Erzurum Turkey to host World Mixed Doubles Curling Championships 2012
August 18, 2011
The World Curling Federation and the Turkish Ice Skating Federation (Turkish Curling Association) have announced that the World Mixed Doubles Curling Championship 2012 will be staged in Erzurum, Turkey.
The event will take place from 23-29 April at the 1000 seat Milli Piyango Curling Hall which was the purpose-built venue for the curling competition at the Winter Universiade in January 2011.
“The World Curling Federation is delighted to announce that the World Mixed Doubles Curling Championship will be held in Erzurum in 2012. Since The Turkish Curling Association joined WCF in 2009, Turkey has shown considerable commitment to the establishing the sport of curling in the country. Following on from the resounding success of the curling competition at the 2011 Winter Universiade, we expect the 2012 Mixed Doubles Championship to be another first class event,” said World Curling Federation President Kate Caithness.
Fahrettin Kandemir President of the Turkish Ice Skating Federation (Turkish Curling Association) said: “We are very proud to be the host country of 2012 World Mixed Doubles Curling Championship. Curling has only been played in Turkey for two years and the Universiade 2011 was the very first international curling competition held in Erzurum. We have achieved very good results during these first two years for the development of curling known as ‘ice chess’ in Turkey. We strongly believe that organising these events serve to develop the sport further. We look forward to welcoming the curling family to Erzurum in April 2012.”
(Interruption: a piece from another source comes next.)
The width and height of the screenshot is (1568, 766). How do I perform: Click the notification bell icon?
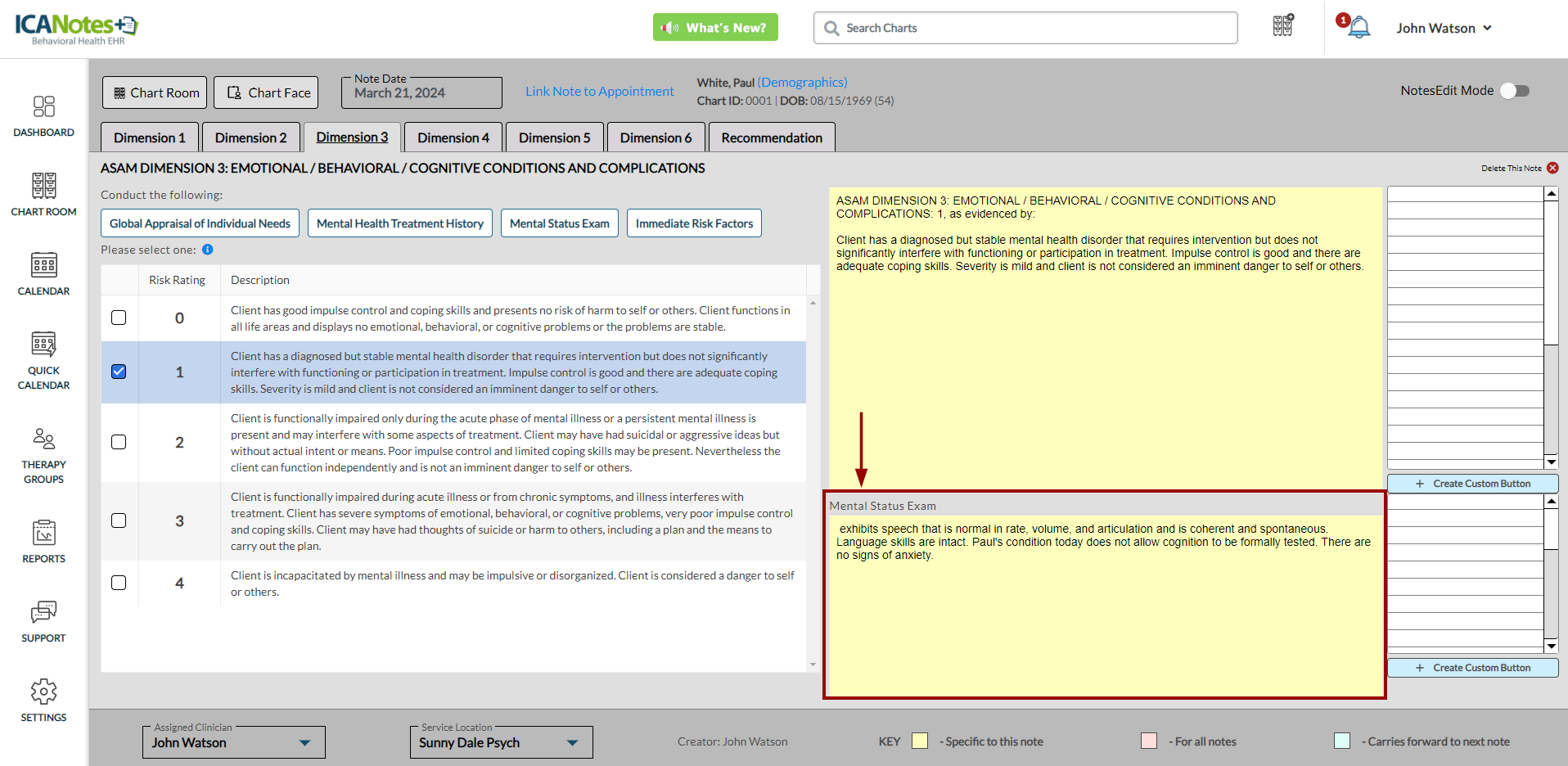(x=1358, y=28)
The 2012 World Mixed Doubles Curling Championship will be fifth event of its kind. Inaugurated in Vierumaki, Finland in 2008, the second world championship was held in Cortina d’Ampezzo, Italy in 2009. In 2010 the event was staged in Chelyabinsk, Russia and in 2011 it took place in St Paul, Minnesota in the United States.
Instead of playing in teams of four, mixed doubles curling is for teams of two players – one male and one female (no alternate/spare player is allowed).
- The game is played on the same sheets of ice as “traditional” curling.
- Teams have only six stones each (instead of eight) and one of those stones, from each team, is prepositioned on the centreline before each end of play starts.
- Player one delivers the first and last stones and player two plays the second, third and fourth stones. If they choose to, the two players may swap positions from one end to the next.
- Sweeping can be done by both team members.
- Each team receives 46 minutes of playing time and games are fixed at 8 ends – compared to 73 minutes and 10 ends for “traditional‟ curling.
In total 24 nations participated at the 2011 World Championship in St Paul (Australia, Austria, Canada, China, Czech Republic, Denmark, England, Estonia, Finland, France, Hungary, Italy, Japan, Korea, Latvia, New Zealand, Norway, Russia, Scotland, Slovakia, Spain, Sweden, Switzerland, and hosts USA).
In St Paul, Switzerland secured a third gold medal in the discipline (2008, 2009 & 2011) when Sven Michel and Alina Pätz beat Russia’s Alexey Tselousov and Alina Kovaleva in the final 11-2. France (Amaury Pernette and Pauline Jeanneret) beat Sweden (Anders and Sabina Kraupp) 9-7 to win the bronze medal.